Trouver des talents en intelligence artificielle devient de plus en plus difficile, un défi majeur pour les conseils d’administration à travers le monde, alors que l’IA continue de se développer à un rythme effréné.

 

Malgré des offres d’emploi nombreuses, des salaires attractifs et des outils de pointe, les ingénieurs en apprentissage automatique et les scientifiques des données semblent se détourner de ces opportunités, voire ne jamais postuler. Et si cette situation n’était pas simplement une crise de recrutement ? Et si le véritable problème résidait dans un manque de leadership ?

Alors que l’attention s’est longtemps concentrée sur les salaires et les pénuries de compétences, certains experts soulignent qu’il ne s’agit pas uniquement de la difficulté à embaucher ces professionnels, mais aussi de leur facilité à partir. Selon eux, ce n’est pas l’absence d’engagement des travailleurs en IA qui pose problème, mais plutôt un environnement de travail mal adapté à la manière dont l’innovation en IA doit évoluer.


« L’expertise rare des professionnels de l’IA leur donne un pouvoir de négociation inédit sur le marché actuel », souligne Erika Glenn, cadre supérieure et conseillère d’entreprise. « Ils peuvent exiger une rémunération élevée tout en bénéficiant de la flexibilité de leur lieu de travail. Cependant, de nombreuses entreprises maintiennent des politiques rigides, sous une direction qui ne comprend pas toujours les spécificités de la culture de l’intelligence artificielle, ce qui pousse les experts à quitter ces environnements. »

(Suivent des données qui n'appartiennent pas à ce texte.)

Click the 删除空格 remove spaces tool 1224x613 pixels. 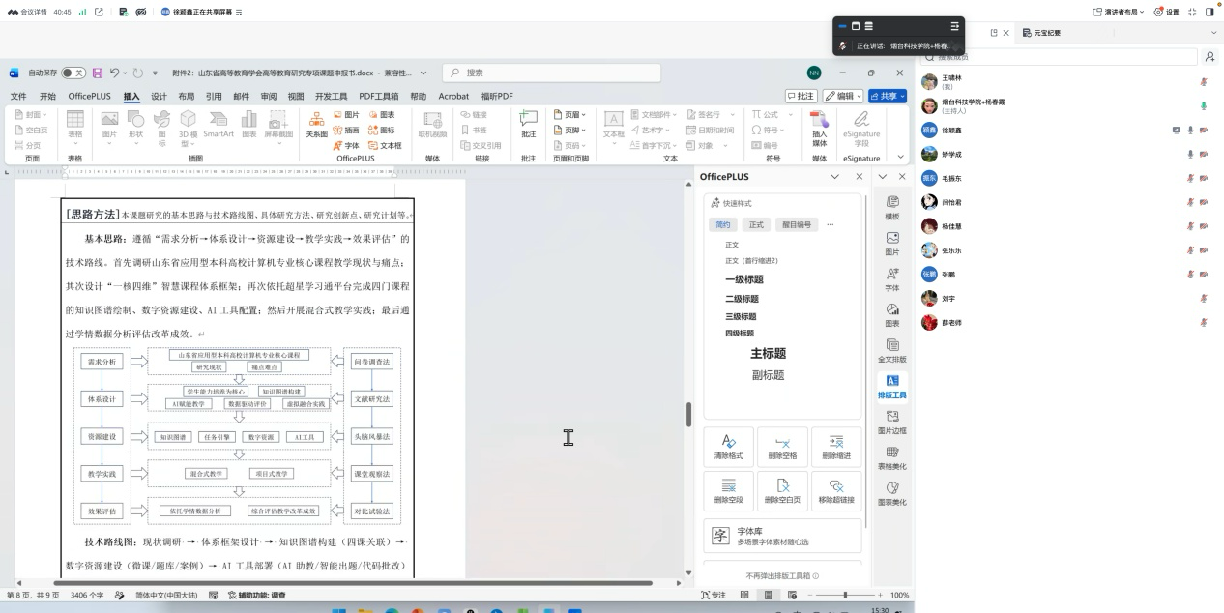pyautogui.click(x=782, y=446)
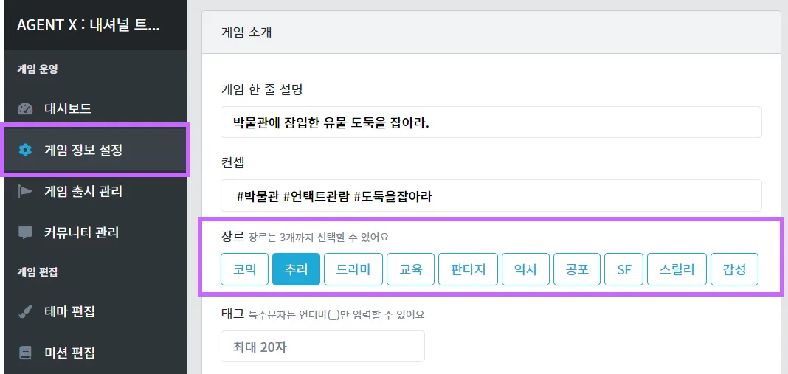
Task: Click the 스릴러 genre button
Action: (x=677, y=269)
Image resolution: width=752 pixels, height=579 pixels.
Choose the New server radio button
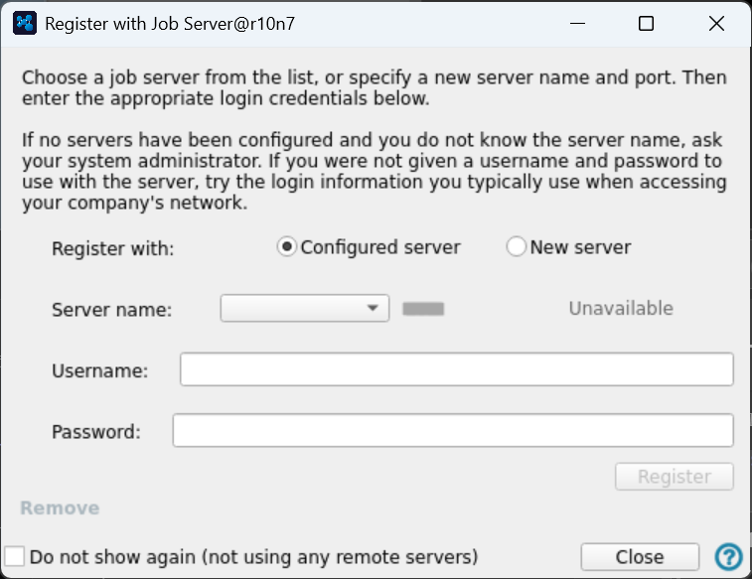tap(517, 247)
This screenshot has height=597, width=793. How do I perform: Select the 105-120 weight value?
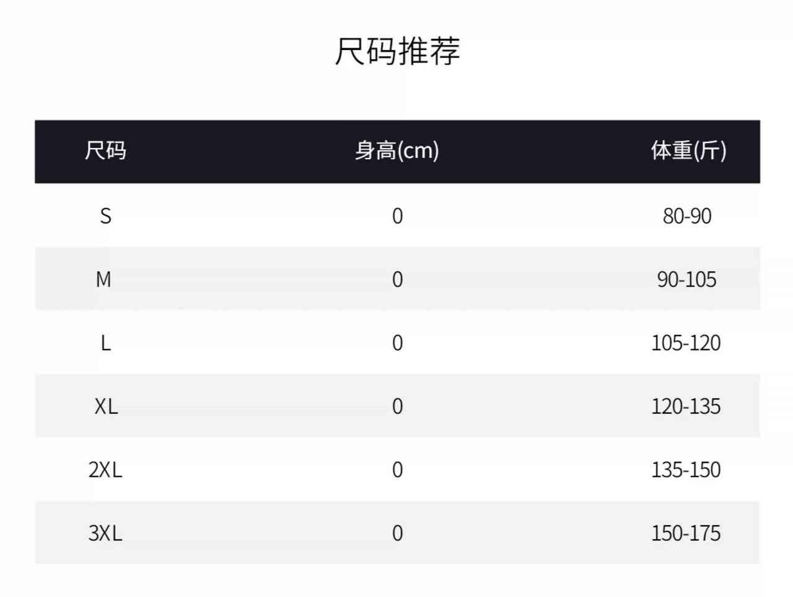click(686, 343)
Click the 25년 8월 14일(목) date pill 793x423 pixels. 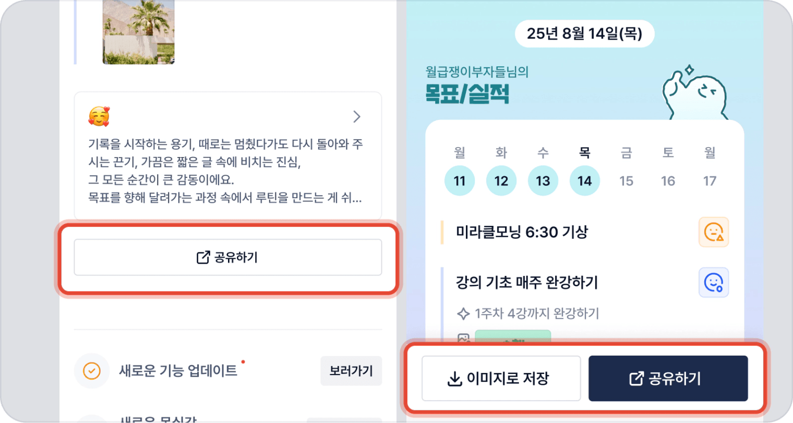point(584,34)
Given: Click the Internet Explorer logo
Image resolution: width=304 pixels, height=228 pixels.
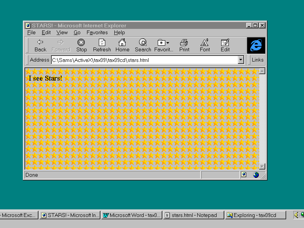Looking at the screenshot, I should [256, 46].

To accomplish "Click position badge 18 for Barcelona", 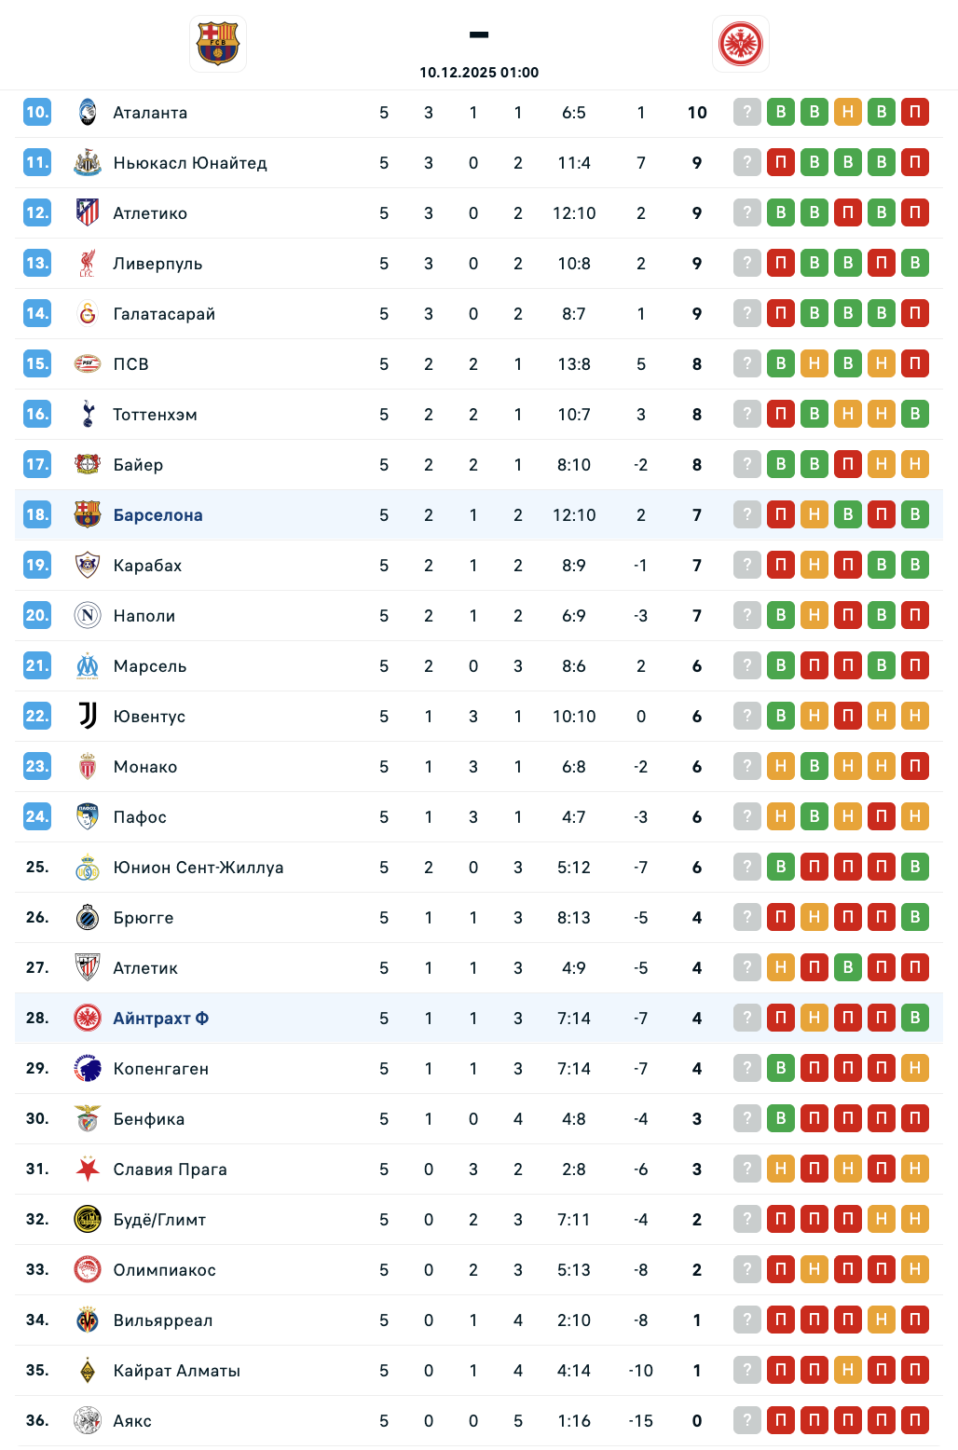I will (37, 515).
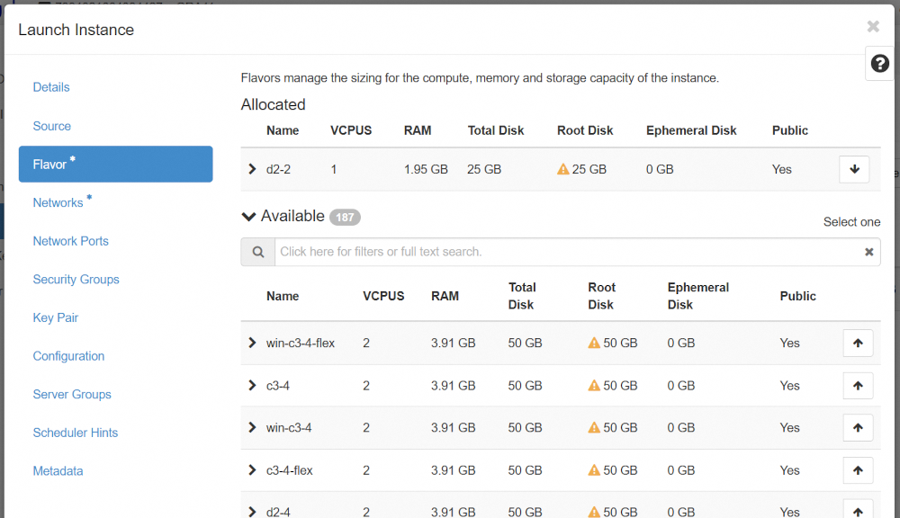Expand the win-c3-4-flex row details
This screenshot has width=900, height=518.
(251, 343)
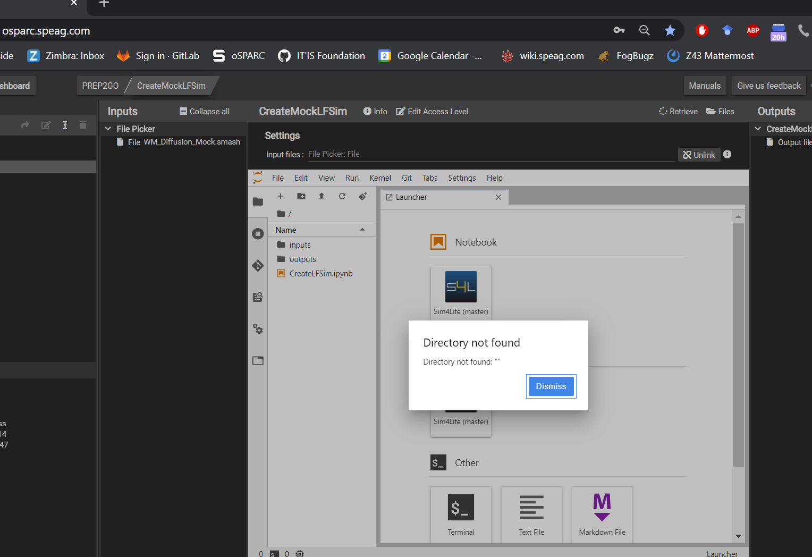Open a new launcher with the plus icon
The width and height of the screenshot is (812, 557).
[x=281, y=196]
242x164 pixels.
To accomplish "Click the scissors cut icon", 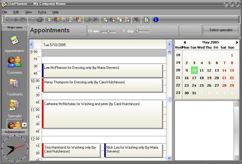I will click(16, 20).
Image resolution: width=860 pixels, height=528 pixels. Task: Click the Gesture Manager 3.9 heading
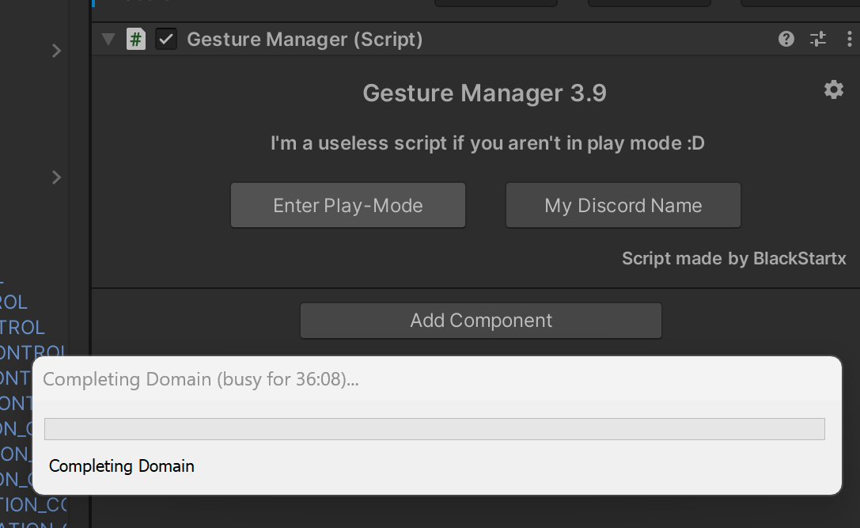[484, 93]
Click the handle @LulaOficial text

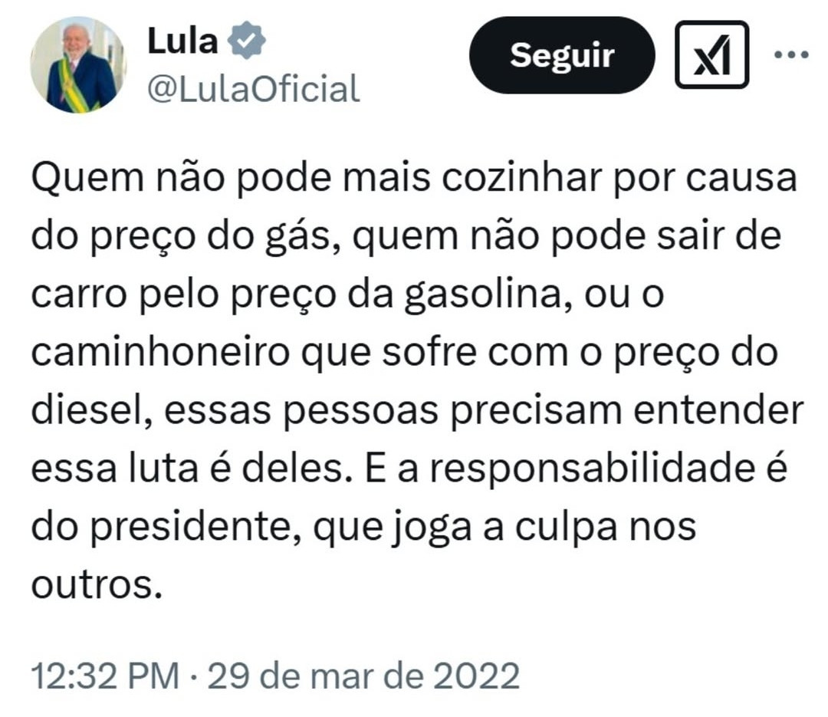254,88
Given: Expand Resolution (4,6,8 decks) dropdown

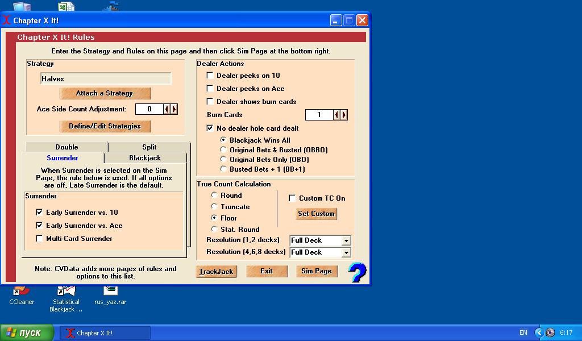Looking at the screenshot, I should pos(346,252).
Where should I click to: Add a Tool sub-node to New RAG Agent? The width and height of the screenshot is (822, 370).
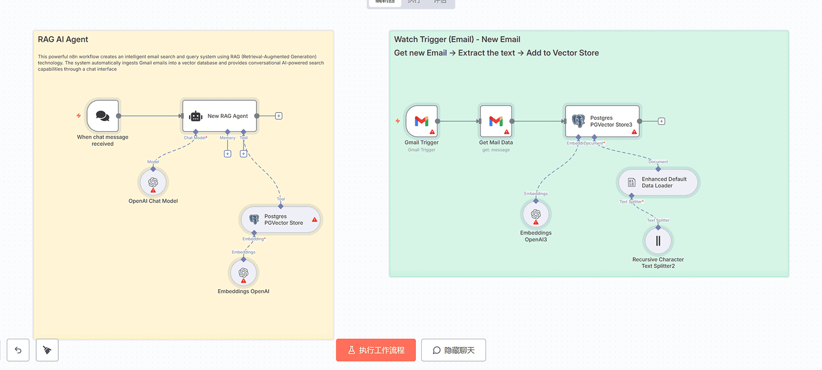(x=243, y=153)
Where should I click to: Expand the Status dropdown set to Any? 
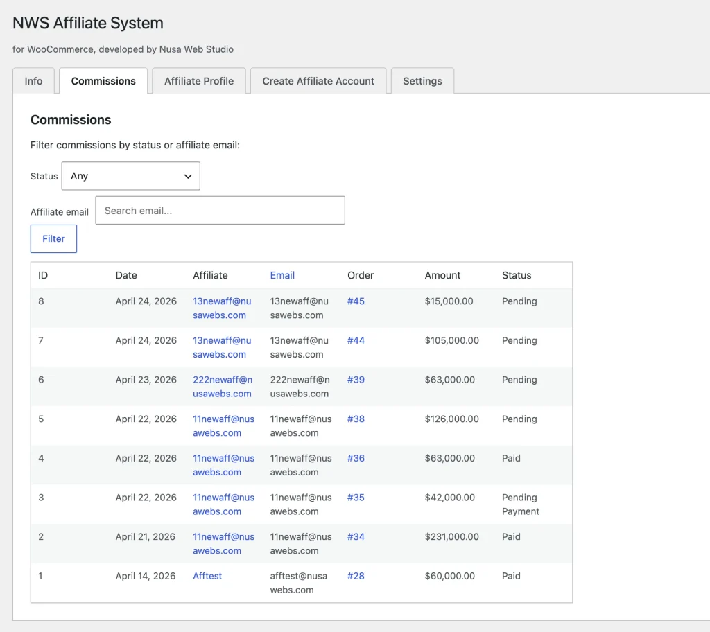131,176

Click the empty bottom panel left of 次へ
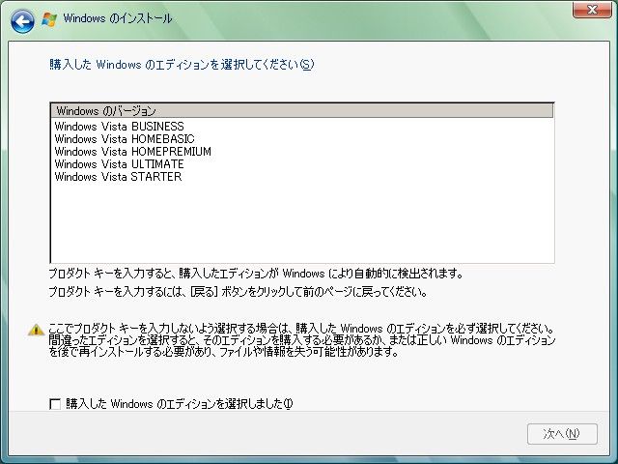pyautogui.click(x=270, y=435)
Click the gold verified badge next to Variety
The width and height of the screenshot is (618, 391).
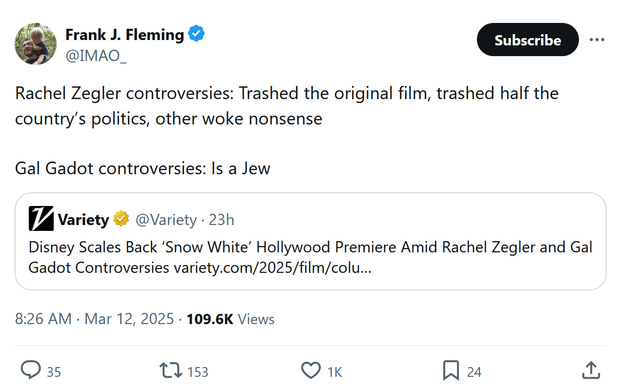click(121, 219)
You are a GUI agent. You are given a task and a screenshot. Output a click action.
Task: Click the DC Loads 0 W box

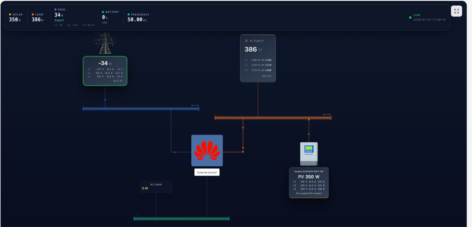[156, 187]
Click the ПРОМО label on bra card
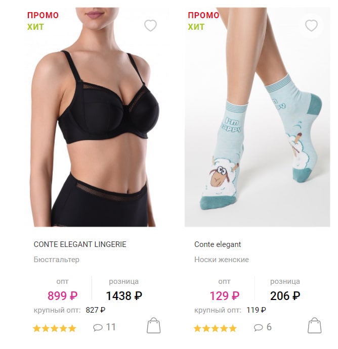The image size is (338, 349). click(43, 15)
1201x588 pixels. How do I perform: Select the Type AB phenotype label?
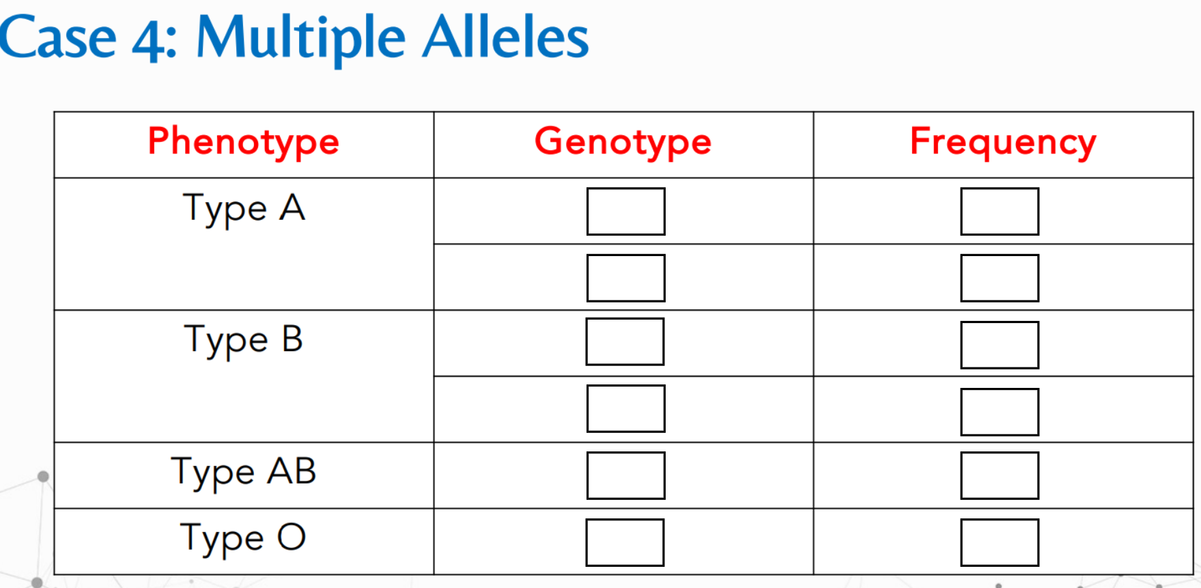[244, 472]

Aujourd’hui, dans une grande partie du secteur, les talents en IA ne recherchent ni tables de ping-pong ni titres prestigieux. Ce qu’ils veulent, c’est du sens, de l’autonomie et une mission visionnaire. Lorsqu’ils ne trouvent pas cela, ils choisissent souvent de partir, soit pour créer leur propre entreprise, soit pour rejoindre des structures plus petites, dont la culture est plus flexible et adaptée.

 

Le coût des négligences en matière de leadership

Selon Michelle Machado, consultante en neurosciences appliquées à la gestion du changement et éducatrice internationale, le problème réside principalement dans des mentalités héritées du passé. « Trop de dirigeants continuent de fonctionner avec des logiques du 20e siècle tout en cherchant à être compétitifs dans la course à l’IA du 21e siècle », m’a-t-elle expliqué lors d’une interview. « C’est comme si l’on voyait les entreprises des années 2000 débattre encore de l’importance d’un site web. »

Mme Machado a souligné une statistique alarmante : près de 40 % des entreprises échouent à implémenter l’IA parce que leurs dirigeants n’en saisissent pas pleinement le potentiel. Cette incompréhension se traduit de manière évidente : considérer l’IA comme un projet secondaire, imposer des horaires de bureau pour un travail qui peut être réalisé à distance, ou appliquer des processus rigides à des systèmes qui devraient être expérimentaux.

Erika Glenn a ajouté : « Bon nombre de dirigeants traitent encore le développement de l’IA comme s’il s’agissait de l’ingénierie logicielle traditionnelle, en imposant des calendriers serrés et une microgestion qui freinent l’innovation ». Ce type d’approche axée sur le contrôle repousse les talents que les entreprises peinent à retenir.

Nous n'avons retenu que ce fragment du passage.